1) Too Close by Next. I didn't know the title... so I assumed they were saying "Baby when we're crying, I get so excited." I remember struggling for quite some time over why he was so excited about crying, and eventually decided it was because they were crying about something wonderful. I think it's important I copy some lyrics, so that you can see just how delusional I was at 12:
I wonder if she could tell I'm hard right now, hmmm
Yeah, come on, dance for me baby, ha ha, yeah
Oh, oh, you feel that? Alright
Come on, don't stop now
You done did it, come on, uh, yeah, alright, hold on
Baby when we're grinding
I get so excited
Ooh, how I like it
I try but I can't fight it
Oh, your dancing real close
Plus it's real real slow
(You know what you're doing, don't you)
You're making it hard for me
2. Crash Into Me by Dave Matthews Band. At the time I first heard it, I thought it was a song about some sort of cops and robbers scenario between a guy and a girl. Which, in my defense, is kind of right... but the intent behind the game is just a wee bit different.

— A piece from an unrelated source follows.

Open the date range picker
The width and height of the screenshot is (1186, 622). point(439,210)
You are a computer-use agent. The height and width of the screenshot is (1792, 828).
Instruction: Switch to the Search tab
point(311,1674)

3. Under the Bridge by Red Hot Chili Peppers. Turns out I got this one wrong... twice. Bradley read my post right after I finished it, and told me I had it wrong, again. This song is about heroin addiction. I've got it now.
4. Puff the Magic Dragon. We've all come to this realization, for some of us it was a joyous occassion, and for some of us it was heartbreaking. I'm still conflicted as to how I feel.

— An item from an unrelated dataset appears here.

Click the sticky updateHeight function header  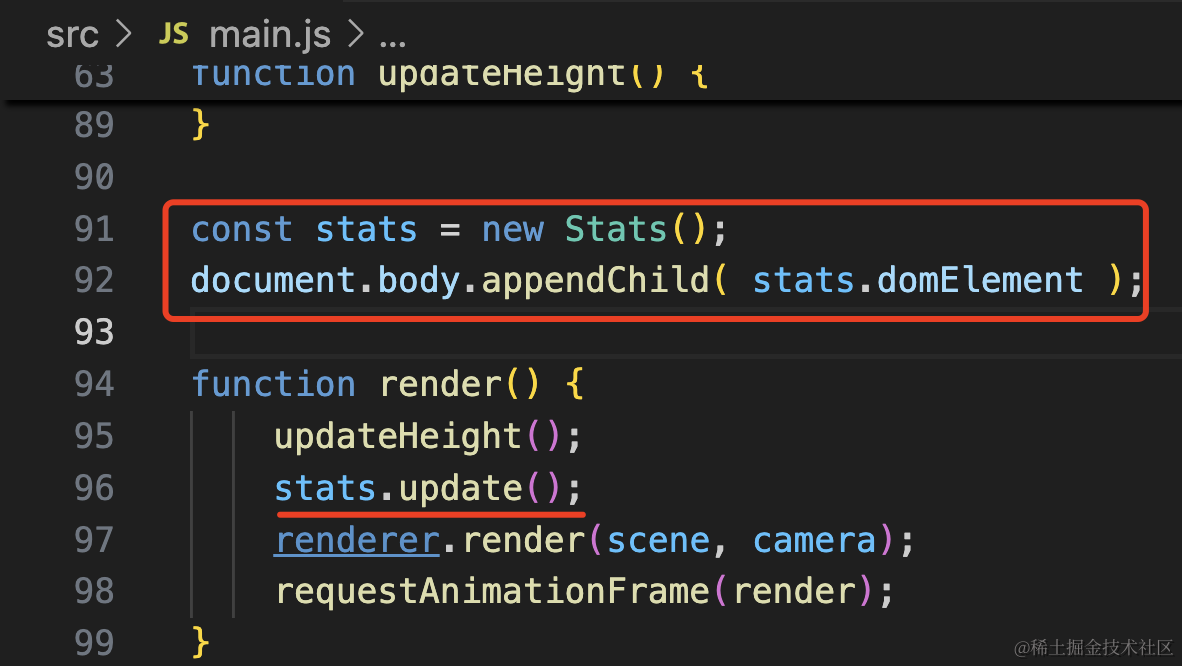click(450, 75)
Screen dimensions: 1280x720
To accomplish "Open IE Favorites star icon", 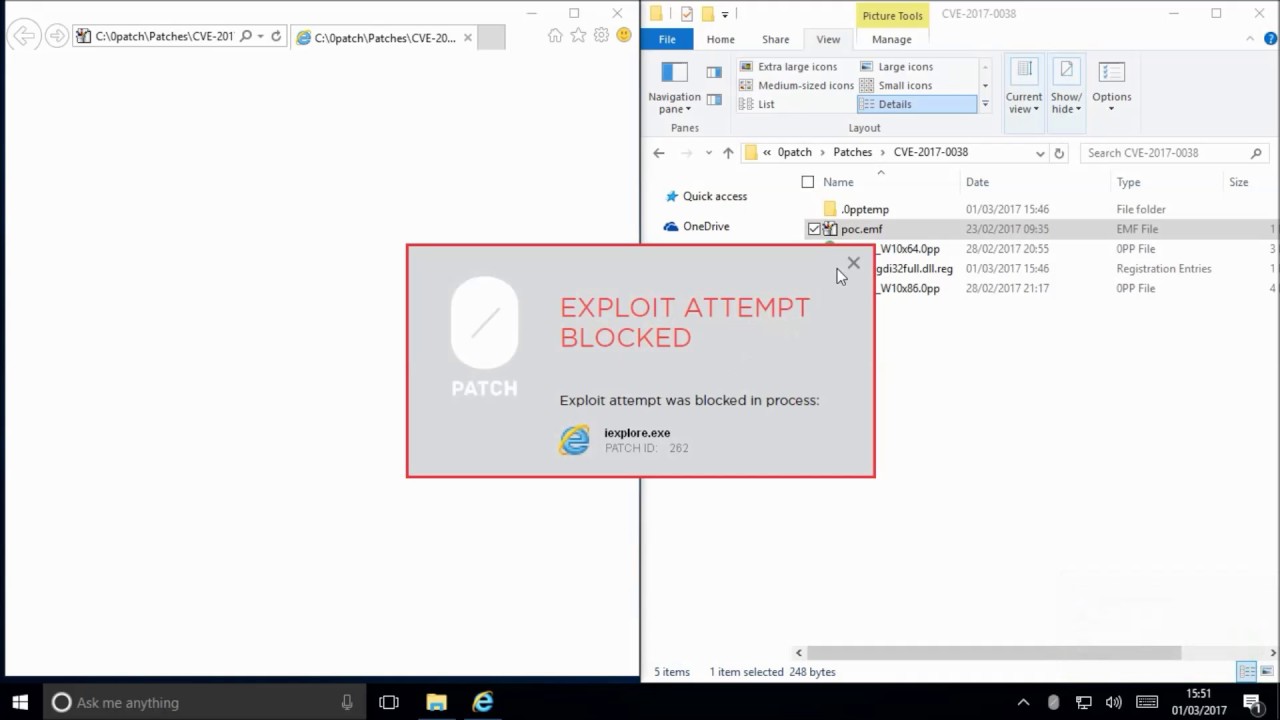I will click(x=578, y=36).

5. Neon by John Mayer. She's alway buzzing just like Neon? Why, what a vibrant, energetic young lady!
6. Papa, no Pega la Mama by The Gipsy Kings. This song was ruined by my desire to be trilingual. WTF Gipsy Kings??!! Why put a song about a boy begging his father to stop beating his mom to such a catchy salsa beat??!!

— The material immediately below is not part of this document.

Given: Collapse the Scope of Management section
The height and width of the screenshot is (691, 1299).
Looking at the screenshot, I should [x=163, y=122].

7. Roxanne by The Police. This is by far the most embarassingly recent discovery, and I WATCHED MOULIN ROUGE!! Feel free to taunt me, but I'm a little proud of the fact that I didn't immediately think of prostitution. There might be a shred of innocence left in me.
8. Peaches & Cream by 112. Why can't someone just like their fruit with a little cream?
9. Janie's Got a Gun by Aerosmith. I blame this on mumbling. I figured Janie had a gun, I just wasn't clear on what exactly she was doing with it. Okay?
10. Oops, Oh My by Tweet. I am horrified for the younger version of me that dance provocatively to this song at school dances. HORRIFIED!!
Hey! I got 10! That was easier than I thought... which makes it even worse, really.